Si ce système de rotation permet de casser les cycles de développement parasitaires, l’éleveur doit tout de même traiter ses agneaux contre le clostridium à quatre puis à huit semaines et une fois en hiver. « Je fais en sorte de limiter au maximum l’utilisation d’antibiotiques, mais quand une brebis est touchée, je n’hésite pas à intervenir. »
Dans cette logique de raisonner l’utilisation d’intrants, Richard Thomas n’ajoute plus d’engrais chimique sur ses prairies. Il a planté un kilomètre de haies qu’il ne taille plus, afin de recréer l’habitat naturel des oiseaux locaux comme le bruant jaune. « J’essaie de faire marcher mon business en prenant en compte le changement climatique, sans aller jusqu’à être contre tous les produits chimiques. »
« Je suis plutôt agriculteur du sol qu’éleveur »
Lui qui se dit « plutôt agriculteur du sol qu’éleveur », se passionne pour les interactions complexes entre les micro-organismes du sol et ses animaux. « Je cherche à trouver un équilibre entre bactéries et champignons, dans une terre à dominante bactérienne. Les animaux enfoncent la matière organique dans le sol et participent à la régénération de celui-ci. »
Soucieux de faire preuve d’une certaine cohérence auprès des consommateurs, il ne coupe plus la queue des agneaux, qu’on peut voir se balancer de droite à gauche. « Je ne saurais pas justifier cette pratique si l’on me le demandait, donc j’ai arrêté. »
Il tond trois fois en deux ans, en février, en octobre avant la reproduction et en juillet au sevrage. « La valeur de la laine couvre généralement le coût de la tonte, le dépasse parfois. » Il vend sa laine à une coopérative, « British Wool », qui la revend aux industriels du textile pour fabriquer des revêtements de sol, des meubles et des vêtements.

* Consignes *
#1 D'après le texte fourni, à quelle coopérative l'éleveur vend-il sa laine ?
#2 Présentez sous forme de liste le paragraphe du texte fourni qui commence par « Dans cette logique de raisonner », en gardant ses faits principaux.
#3 Reproduisez à l'identique le passage du texte fourni qui va de « Soucieux de faire » jusqu'à « et des vêtements. » inclus.

* Données extraites *

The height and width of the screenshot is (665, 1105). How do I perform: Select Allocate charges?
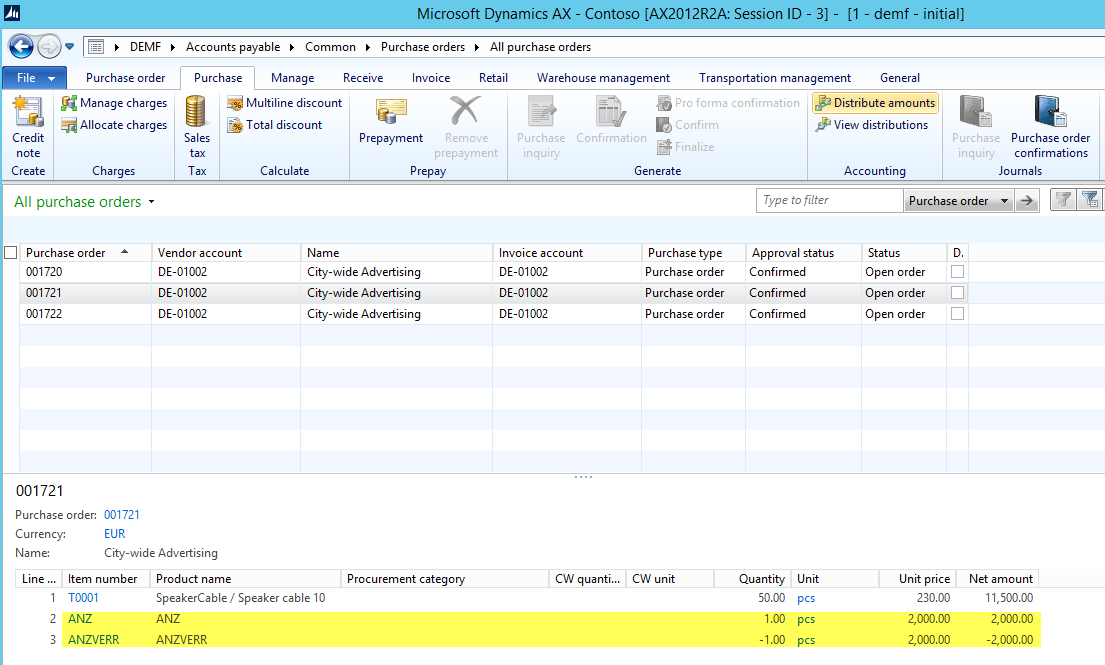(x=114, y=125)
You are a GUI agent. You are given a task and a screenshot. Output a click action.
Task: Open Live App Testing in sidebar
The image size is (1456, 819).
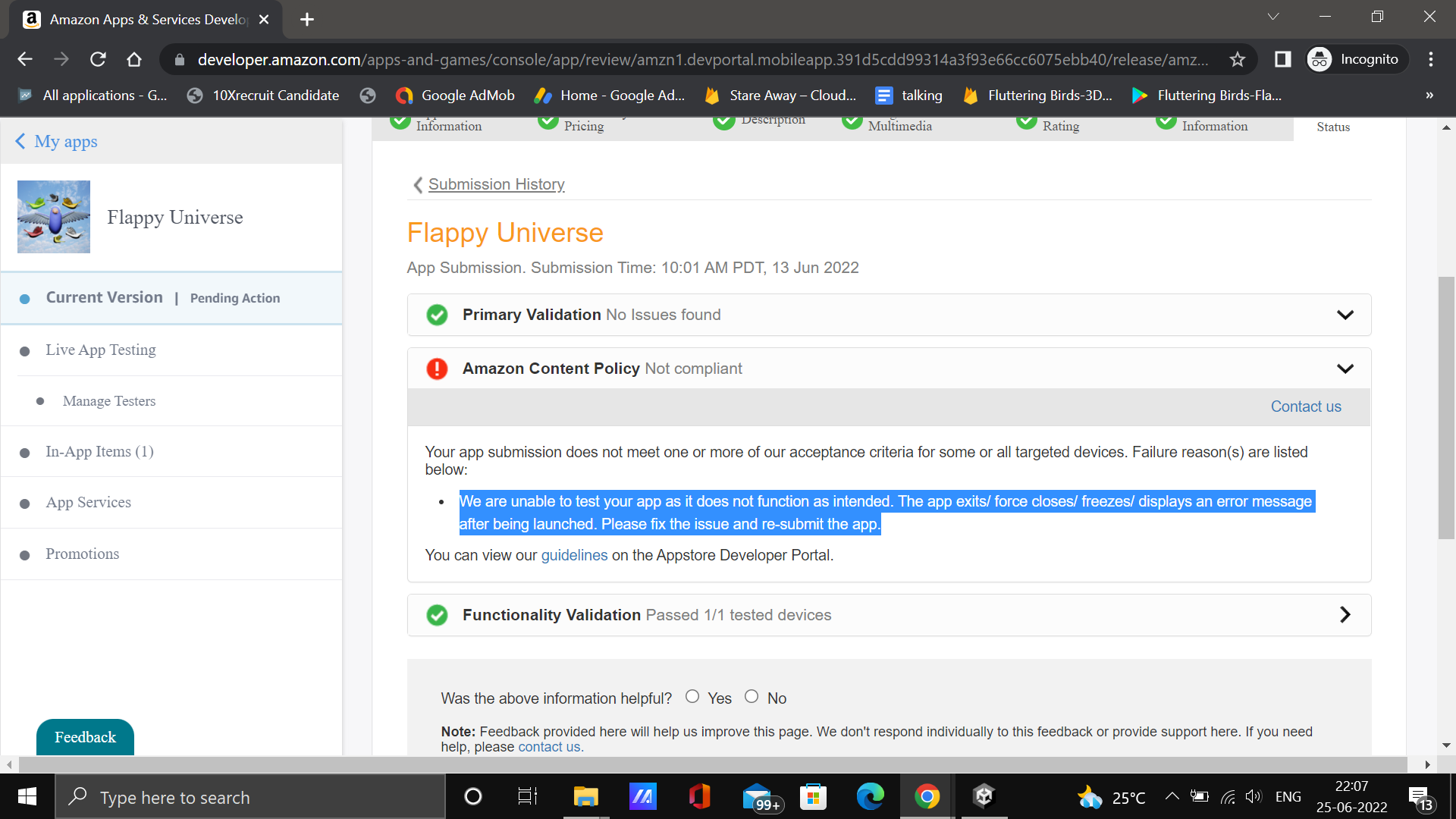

* Réponses par consigne *
#1 À la coopérative « British Wool ».

#2
- Richard Thomas n'ajoute plus d'engrais chimique sur ses prairies.
- Il a planté un kilomètre de haies, qu'il ne taille plus, pour recréer l'habitat naturel des oiseaux locaux comme le bruant jaune.
- Il cherche à faire marcher son business en tenant compte du changement climatique, sans pour autant être contre tous les produits chimiques.

#3
Soucieux de faire preuve d’une certaine cohérence auprès des consommateurs, il ne coupe plus la queue des agneaux, qu’on peut voir se balancer de droite à gauche. « Je ne saurais pas justifier cette pratique si l’on me le demandait, donc j’ai arrêté. »
Il tond trois fois en deux ans, en février, en octobre avant la reproduction et en juillet au sevrage. « La valeur de la laine couvre généralement le coût de la tonte, le dépasse parfois. » Il vend sa laine à une coopérative, « British Wool », qui la revend aux industriels du textile pour fabriquer des revêtements de sol, des meubles et des vêtements.